Start of Records shown

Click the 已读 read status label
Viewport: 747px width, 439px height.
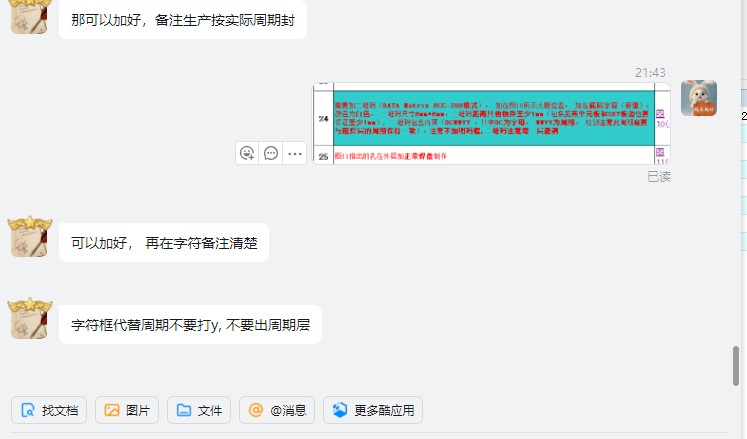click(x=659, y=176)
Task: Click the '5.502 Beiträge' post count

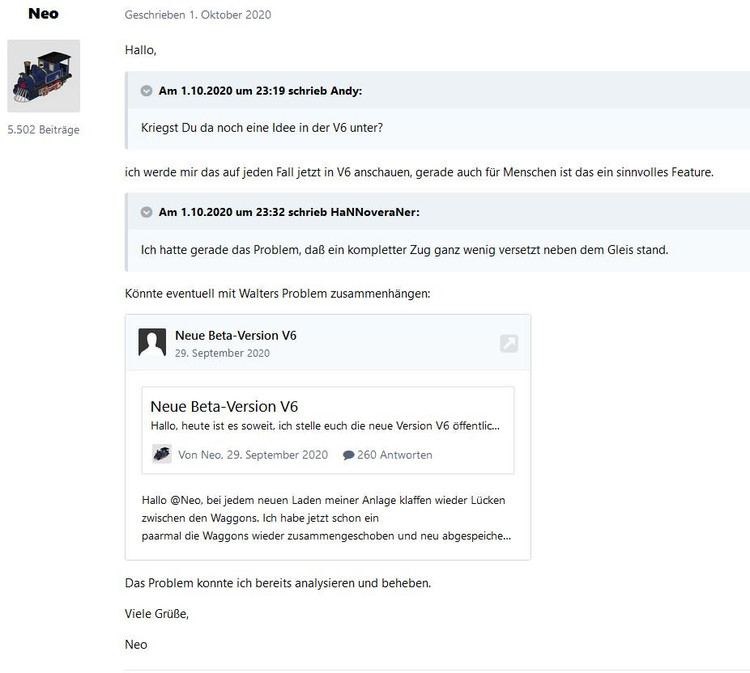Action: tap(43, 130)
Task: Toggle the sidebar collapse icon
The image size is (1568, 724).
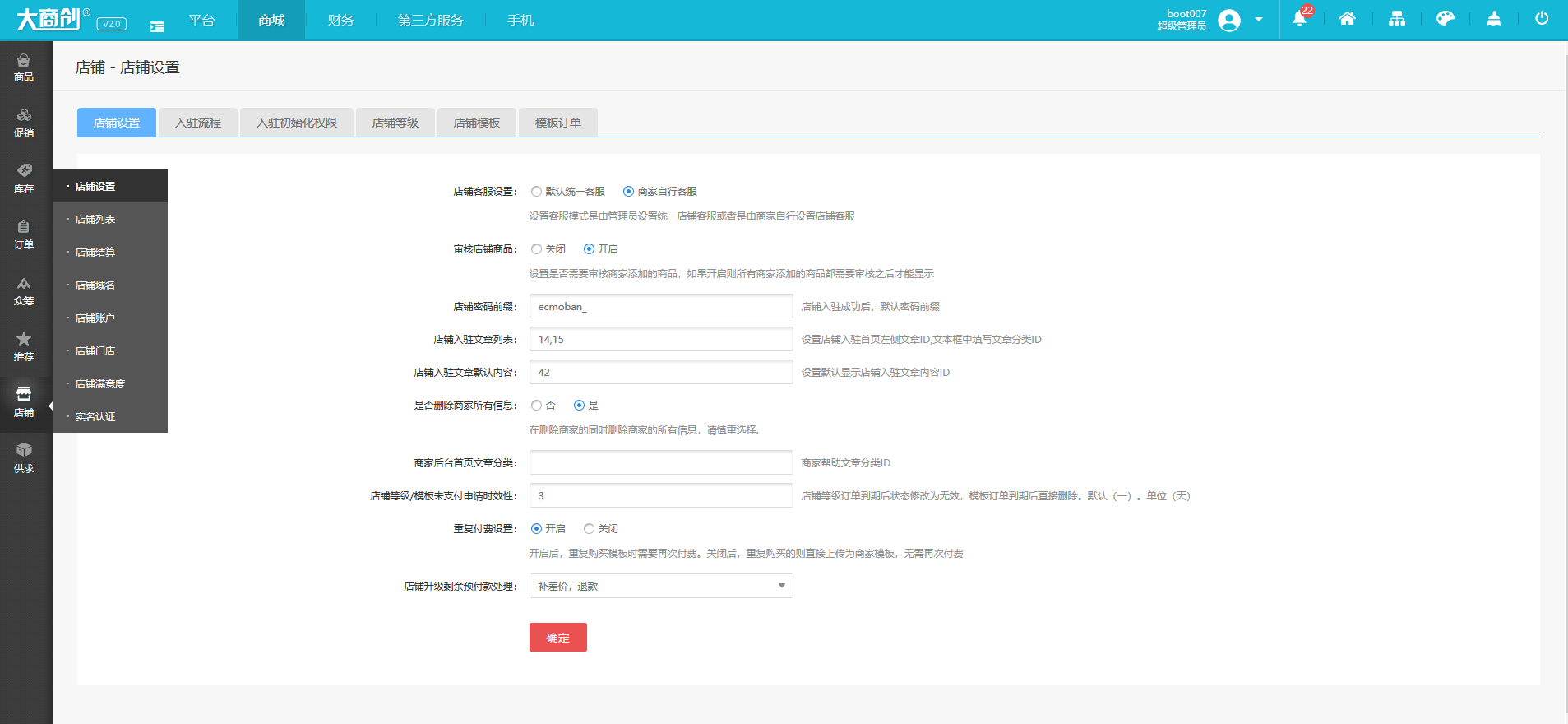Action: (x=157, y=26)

End of Records shown
Start of Records shown

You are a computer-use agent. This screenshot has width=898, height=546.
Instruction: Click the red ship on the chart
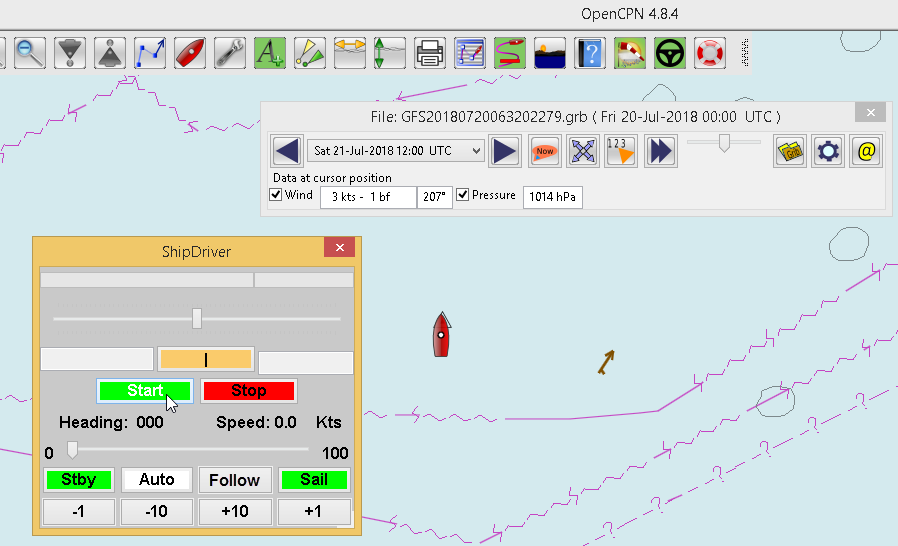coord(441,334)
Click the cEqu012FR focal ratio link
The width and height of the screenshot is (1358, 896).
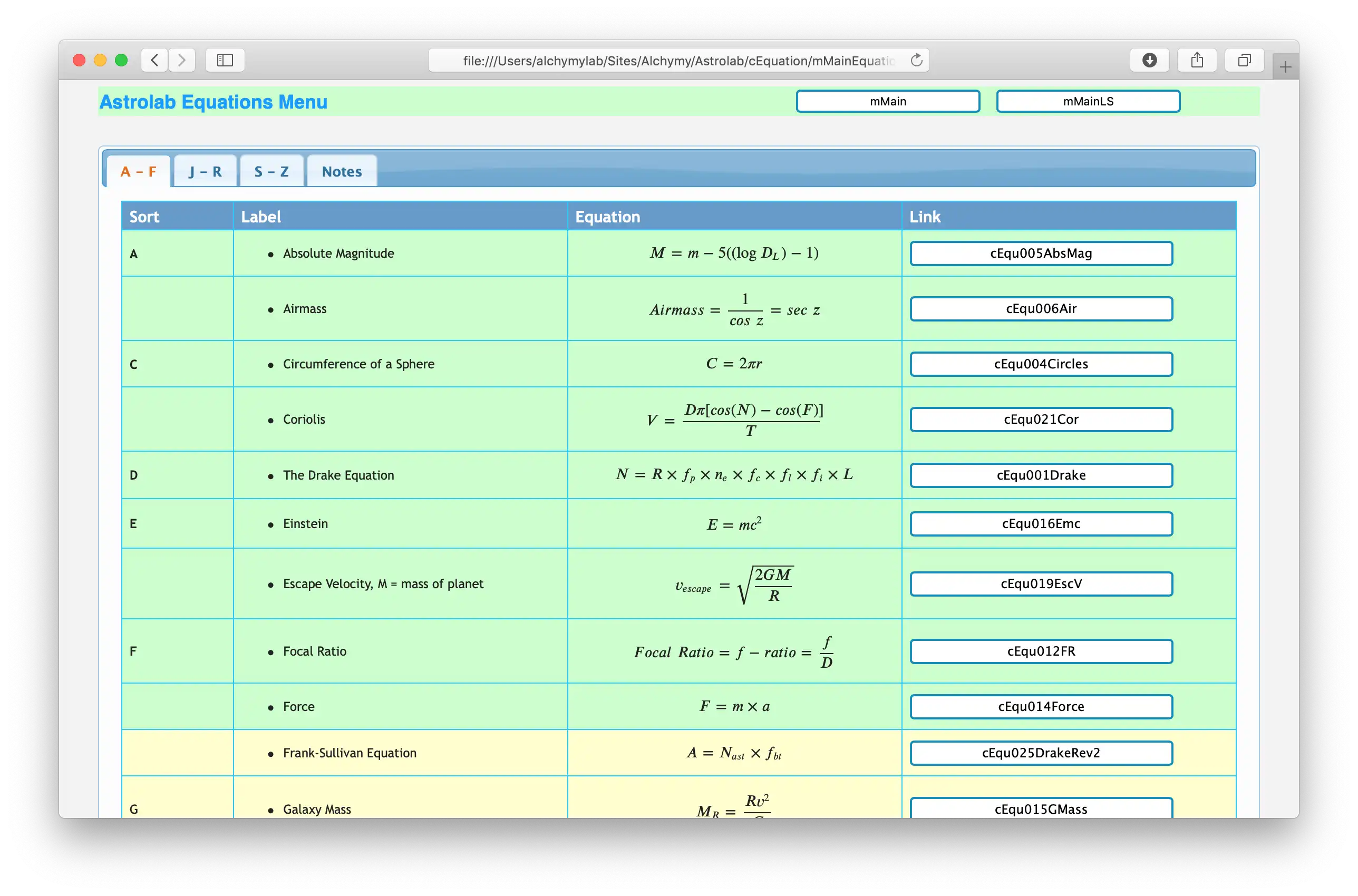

End of Records shown

Go to the line above that contains "You are a computer-use" and reproduce everything exactly from there through the line that contains "The width and", leaving out the pictures.

You are a computer-use agent. This screenshot has width=898, height=546.
Instruction: Click the red ship on the chart
coord(441,334)
Click the cEqu012FR focal ratio link
The width and height of the screenshot is (1358, 896).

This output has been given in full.